Karina tertawa kecil. "Thanks kak"
---
Malamnya, Karina menulis lagi.
“Hidup di kelas dua belas kayak lomba maraton yang semua orang pikir kamu siap ikuti. Padahal kamu bahkan belum yakin sepatu kamu cukup nyaman buat lari sejauh itu.”
Ia menutup laptop, lalu menatap langit-langit kamarnya. Untuk pertama kalinya setelah sekian lama, ia merasa tidak sepenuhnya sendirian. Mungkin karena kata-kata Alex, atau mungkin karena ia mulai percaya, bahwa dirinya—dengan segala kekosongan dan lukanya—layak untuk dicintai, bahkan oleh dirinya sendiri.
---
"UGM atau UI, Karina" Suara ayah terdengar tegas di meja makan malam itu. "Jangan buang masa depan kamu cuma untuk mimpi kosong. Minimal kamu harus masuk jurusan kedokteran, hukum, atau apapun itu yang bisa bikin kamu sukses kalau memang kamu gak mau meneruskan perusahaan Papa."
Karina menatap sup di hadapannya yang kini sudah dingin. "Karina... Pengen masuk jurusan psikologi, Pa." Suaranya kecil, nyaris tak terdengar.
Ayah menatapnya tajam. "Psikologi? Kamu pikir kamu bisa hidup nantinya kalau cuma jadi psikolog?"
Belum sempat Karina menjawab, ibunya ikut bersuara. "Sekedar dengerin orang curhat juga semua orang bisa, Karina. Gak harus jadi psikolog. Memang kamu mau nantinya cuma jadi motivator sedangkan orang tua kamu ini terpandang?"
"Bukan gitu, Ma... Tapi Karina tertarik sama manusia, cara berpikirnya mereka, atau setidaknya dengerin beban hidup mereka yang gak bisa mereka ceritakan sama orang lain."
Ayah mengangkat telapak tangannya. "Cukup, Karina. Ini bukan soal ketertarikan, tapi ini soal masa depan kamu. Papa sama Mama gak mau kalau kamu menghabiskan hidup kamu cuma buat mimpi-mimpi gak jelas kayak gitu."
"Benar yang dikatakan Papa, Karina. Kamu itu harapan kami satu-satunya sekarang." Ibu berbicara dengan nada lebih halus. "Kami cuma mau kamu punya masa depan yang pasti. Jangan kayak Mama dan Papa yang baru sukses di usia tiga puluhan. Mama tahu kamu bisa lebih dari itu."
Kalimat itu seperti pisau tumpul. Karina menarik napas panjang. "Kalau aku masuk jurusan yang gak aku suka, aku juga gak akan bahagia dan menikmati peranku nanti."
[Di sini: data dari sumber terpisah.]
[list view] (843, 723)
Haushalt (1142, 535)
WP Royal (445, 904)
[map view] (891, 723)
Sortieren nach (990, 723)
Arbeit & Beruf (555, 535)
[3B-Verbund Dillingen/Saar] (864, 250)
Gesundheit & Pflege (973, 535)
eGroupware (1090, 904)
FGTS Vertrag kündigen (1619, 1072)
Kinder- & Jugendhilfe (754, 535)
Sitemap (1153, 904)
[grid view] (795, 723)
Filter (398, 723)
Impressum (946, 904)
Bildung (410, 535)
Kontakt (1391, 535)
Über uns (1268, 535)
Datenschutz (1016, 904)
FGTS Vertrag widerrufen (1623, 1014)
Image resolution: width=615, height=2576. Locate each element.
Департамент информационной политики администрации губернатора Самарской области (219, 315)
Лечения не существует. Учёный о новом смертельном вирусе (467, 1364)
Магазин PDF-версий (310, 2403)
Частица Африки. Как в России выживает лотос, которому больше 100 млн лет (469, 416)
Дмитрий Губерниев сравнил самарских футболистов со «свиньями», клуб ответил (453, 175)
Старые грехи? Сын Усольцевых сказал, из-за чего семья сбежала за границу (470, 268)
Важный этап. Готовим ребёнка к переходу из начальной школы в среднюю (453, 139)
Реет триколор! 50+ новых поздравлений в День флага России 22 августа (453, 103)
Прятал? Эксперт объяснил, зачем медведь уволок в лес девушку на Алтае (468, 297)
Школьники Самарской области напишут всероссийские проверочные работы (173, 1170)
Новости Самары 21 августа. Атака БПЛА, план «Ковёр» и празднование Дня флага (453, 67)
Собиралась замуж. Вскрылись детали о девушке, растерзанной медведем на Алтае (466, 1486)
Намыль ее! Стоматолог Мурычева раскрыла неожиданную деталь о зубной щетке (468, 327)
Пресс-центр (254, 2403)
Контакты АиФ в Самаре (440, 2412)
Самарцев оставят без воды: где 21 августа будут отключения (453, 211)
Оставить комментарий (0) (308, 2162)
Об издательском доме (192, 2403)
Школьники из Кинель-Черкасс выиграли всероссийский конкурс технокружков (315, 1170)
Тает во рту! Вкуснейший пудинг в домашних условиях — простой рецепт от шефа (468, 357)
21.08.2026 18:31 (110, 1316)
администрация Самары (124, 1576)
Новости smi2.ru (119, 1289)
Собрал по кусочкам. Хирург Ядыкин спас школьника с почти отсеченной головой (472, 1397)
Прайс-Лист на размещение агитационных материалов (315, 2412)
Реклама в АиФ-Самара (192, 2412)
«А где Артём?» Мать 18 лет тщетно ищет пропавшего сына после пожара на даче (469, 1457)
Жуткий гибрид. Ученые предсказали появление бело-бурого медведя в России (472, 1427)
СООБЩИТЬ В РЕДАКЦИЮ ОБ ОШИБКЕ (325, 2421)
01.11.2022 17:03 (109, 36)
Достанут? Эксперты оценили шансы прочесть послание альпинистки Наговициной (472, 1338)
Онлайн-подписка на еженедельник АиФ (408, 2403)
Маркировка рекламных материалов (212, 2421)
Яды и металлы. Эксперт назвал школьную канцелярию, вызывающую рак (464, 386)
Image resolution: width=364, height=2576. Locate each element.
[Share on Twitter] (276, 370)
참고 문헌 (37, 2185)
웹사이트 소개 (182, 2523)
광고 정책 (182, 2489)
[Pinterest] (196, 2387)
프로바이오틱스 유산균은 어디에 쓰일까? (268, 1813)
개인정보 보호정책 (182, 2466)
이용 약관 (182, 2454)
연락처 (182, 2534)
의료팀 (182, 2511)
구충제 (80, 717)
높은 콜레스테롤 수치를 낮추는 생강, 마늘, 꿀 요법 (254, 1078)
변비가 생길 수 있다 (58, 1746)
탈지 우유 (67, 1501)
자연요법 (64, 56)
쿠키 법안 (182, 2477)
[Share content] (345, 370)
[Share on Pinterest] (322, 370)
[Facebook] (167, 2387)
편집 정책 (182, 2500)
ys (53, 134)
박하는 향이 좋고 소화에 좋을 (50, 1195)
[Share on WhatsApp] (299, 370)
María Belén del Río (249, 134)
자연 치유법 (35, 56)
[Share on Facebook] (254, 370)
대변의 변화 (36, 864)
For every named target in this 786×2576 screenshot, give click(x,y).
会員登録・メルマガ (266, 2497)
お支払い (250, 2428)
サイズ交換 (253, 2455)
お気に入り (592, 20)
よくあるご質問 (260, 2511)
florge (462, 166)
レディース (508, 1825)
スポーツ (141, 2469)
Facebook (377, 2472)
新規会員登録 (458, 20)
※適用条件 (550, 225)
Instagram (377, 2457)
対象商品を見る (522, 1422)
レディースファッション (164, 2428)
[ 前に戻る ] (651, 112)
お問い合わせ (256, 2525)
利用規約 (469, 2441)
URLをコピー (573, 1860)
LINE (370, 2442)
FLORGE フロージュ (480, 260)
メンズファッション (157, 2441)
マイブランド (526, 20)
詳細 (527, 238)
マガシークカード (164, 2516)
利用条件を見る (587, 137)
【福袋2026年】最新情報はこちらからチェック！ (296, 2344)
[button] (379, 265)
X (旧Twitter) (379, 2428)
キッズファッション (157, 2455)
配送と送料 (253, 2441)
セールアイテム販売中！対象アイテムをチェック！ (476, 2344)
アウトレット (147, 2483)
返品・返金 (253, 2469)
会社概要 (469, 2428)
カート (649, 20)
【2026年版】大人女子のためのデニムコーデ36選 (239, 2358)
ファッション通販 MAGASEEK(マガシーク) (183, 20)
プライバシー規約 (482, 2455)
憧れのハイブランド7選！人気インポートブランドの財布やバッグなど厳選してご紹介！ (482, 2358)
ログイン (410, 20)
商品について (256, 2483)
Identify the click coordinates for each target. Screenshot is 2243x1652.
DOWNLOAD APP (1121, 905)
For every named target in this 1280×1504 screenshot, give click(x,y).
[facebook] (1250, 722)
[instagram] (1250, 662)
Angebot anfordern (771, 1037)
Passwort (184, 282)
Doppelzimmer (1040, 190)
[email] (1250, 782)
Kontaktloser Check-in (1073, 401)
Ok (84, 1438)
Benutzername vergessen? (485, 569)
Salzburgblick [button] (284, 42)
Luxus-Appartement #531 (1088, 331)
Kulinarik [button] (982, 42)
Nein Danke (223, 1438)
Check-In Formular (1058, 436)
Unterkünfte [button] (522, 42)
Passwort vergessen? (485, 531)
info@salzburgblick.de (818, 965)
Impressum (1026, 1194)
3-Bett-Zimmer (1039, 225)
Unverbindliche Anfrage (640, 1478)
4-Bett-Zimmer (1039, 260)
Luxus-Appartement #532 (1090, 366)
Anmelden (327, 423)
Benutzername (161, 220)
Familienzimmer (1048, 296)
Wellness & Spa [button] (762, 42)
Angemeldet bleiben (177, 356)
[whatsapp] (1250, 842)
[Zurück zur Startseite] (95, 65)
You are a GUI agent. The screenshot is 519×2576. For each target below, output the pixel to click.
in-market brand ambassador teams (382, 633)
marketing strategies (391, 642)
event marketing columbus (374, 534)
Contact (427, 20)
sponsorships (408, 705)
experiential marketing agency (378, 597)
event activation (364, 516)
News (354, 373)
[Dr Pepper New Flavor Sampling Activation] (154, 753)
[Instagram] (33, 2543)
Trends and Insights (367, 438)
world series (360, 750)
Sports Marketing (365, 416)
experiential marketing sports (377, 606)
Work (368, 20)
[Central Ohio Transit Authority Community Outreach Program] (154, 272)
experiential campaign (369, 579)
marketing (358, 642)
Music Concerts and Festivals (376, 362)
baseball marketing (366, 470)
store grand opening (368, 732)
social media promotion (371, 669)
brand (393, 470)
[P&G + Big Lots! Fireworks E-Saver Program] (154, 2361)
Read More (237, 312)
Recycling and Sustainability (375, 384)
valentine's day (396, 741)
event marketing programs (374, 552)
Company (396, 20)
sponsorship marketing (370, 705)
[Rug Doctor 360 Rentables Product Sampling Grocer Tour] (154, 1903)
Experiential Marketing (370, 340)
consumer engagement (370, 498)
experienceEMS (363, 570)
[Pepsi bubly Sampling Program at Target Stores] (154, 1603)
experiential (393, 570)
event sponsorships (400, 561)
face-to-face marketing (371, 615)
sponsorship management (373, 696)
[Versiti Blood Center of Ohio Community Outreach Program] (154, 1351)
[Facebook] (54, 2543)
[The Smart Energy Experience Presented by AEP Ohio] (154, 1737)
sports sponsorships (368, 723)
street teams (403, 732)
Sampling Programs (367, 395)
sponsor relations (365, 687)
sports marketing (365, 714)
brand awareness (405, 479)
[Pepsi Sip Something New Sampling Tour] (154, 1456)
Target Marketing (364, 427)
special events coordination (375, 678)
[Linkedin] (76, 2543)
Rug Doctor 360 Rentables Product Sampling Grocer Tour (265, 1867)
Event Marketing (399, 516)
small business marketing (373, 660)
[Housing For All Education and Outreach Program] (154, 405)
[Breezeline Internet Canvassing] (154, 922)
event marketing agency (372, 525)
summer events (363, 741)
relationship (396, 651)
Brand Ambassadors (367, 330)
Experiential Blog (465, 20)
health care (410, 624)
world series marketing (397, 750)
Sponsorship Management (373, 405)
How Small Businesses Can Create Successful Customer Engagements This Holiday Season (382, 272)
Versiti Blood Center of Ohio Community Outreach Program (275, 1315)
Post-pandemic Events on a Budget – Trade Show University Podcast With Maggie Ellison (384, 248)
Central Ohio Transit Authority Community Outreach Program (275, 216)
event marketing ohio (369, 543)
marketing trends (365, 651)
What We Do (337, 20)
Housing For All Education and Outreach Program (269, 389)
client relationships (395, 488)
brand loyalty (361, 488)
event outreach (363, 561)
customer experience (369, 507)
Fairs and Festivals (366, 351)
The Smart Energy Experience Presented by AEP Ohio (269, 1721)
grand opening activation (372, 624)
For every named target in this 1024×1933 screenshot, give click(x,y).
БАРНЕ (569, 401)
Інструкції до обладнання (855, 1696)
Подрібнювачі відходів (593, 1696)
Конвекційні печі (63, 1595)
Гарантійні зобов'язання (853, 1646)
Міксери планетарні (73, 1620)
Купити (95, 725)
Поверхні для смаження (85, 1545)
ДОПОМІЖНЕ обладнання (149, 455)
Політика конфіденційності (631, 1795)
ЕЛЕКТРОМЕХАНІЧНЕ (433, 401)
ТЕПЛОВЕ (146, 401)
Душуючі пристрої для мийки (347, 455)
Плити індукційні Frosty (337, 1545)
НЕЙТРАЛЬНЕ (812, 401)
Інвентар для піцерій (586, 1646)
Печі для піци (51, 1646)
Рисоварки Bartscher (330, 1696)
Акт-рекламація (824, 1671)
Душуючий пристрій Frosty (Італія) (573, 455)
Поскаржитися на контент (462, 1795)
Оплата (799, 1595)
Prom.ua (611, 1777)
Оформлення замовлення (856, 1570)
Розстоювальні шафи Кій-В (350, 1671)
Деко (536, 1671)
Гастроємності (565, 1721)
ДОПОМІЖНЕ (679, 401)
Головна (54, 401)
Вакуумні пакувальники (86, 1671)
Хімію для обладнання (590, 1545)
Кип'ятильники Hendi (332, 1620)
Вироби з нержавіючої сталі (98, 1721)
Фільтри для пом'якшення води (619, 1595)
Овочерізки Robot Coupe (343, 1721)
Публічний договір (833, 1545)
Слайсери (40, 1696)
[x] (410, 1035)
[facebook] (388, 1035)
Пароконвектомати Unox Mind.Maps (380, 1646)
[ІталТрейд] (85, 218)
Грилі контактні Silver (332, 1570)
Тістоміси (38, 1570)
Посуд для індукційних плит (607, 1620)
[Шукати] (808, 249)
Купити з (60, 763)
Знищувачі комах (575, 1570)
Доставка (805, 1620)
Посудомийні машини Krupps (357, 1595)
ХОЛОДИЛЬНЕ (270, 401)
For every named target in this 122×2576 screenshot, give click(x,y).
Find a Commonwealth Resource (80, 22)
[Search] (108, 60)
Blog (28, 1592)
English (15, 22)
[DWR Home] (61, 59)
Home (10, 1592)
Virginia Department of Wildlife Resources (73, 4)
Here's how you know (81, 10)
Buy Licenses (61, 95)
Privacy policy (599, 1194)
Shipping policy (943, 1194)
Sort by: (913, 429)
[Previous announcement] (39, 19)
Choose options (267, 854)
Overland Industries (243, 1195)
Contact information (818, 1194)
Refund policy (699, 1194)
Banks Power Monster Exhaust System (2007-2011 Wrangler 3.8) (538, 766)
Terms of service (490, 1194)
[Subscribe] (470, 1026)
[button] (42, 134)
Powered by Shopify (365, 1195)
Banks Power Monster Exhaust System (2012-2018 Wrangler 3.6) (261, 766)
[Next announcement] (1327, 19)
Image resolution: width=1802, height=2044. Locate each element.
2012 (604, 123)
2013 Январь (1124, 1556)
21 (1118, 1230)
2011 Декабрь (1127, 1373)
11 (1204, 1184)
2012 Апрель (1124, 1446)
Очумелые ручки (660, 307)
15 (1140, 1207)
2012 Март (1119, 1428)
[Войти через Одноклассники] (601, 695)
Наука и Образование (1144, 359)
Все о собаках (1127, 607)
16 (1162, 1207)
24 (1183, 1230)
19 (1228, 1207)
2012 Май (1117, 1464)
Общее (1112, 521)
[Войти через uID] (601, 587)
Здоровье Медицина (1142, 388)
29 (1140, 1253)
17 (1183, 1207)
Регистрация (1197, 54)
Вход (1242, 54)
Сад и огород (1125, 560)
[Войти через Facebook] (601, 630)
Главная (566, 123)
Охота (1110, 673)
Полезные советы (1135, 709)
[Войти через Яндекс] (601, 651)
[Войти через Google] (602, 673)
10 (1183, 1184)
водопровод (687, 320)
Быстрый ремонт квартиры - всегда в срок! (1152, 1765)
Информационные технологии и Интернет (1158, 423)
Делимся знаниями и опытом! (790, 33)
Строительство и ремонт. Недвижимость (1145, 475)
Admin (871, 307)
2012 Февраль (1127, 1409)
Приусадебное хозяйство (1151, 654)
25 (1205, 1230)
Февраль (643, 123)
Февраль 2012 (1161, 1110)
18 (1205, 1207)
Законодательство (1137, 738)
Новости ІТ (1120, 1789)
"Bahagia atau menikmati peran itu bonus, Karina. Hidup kita itu harus realistis, bukan cuma sekedar bahagia atau menikmati peran, tapi juga soal aman." Sahut ayah dingin.
Ibu memijat pelipis tanda frustasi. "Udah, besok kamu harus ikut tes minat bakat di bimbel, dan daftar di semua jurusan yang kami minta. Titik."
Karina tak menjawab. Ia hanya bangkit dari meja, meninggalkan sup yang makin dingin, dan masuk ke kamarnya dengan kepala penuh gema kata-kata yang tak bisa ia lawan.
---
Di kamar, ia tangannya mulai bergerak dan menulis di atas secarik kertas:
“Mereka bilang masa depan harus aman. Tapi kenapa rasanya kayak dikunci dari dalam? Kenapa aku merasa hidup ini milik semua orang, kecuali aku?”
Karina membuka handphone. Jari-jarinya hampir mengetik pesan ke Alex, tapi ia urungkan. Ia menatap pantulan wajahnya di cermin—wajahnya yang terlihat semakin dewasa, tapi matanya yang lelah tak bisa menutupi beban yang ia bawa seorang diri.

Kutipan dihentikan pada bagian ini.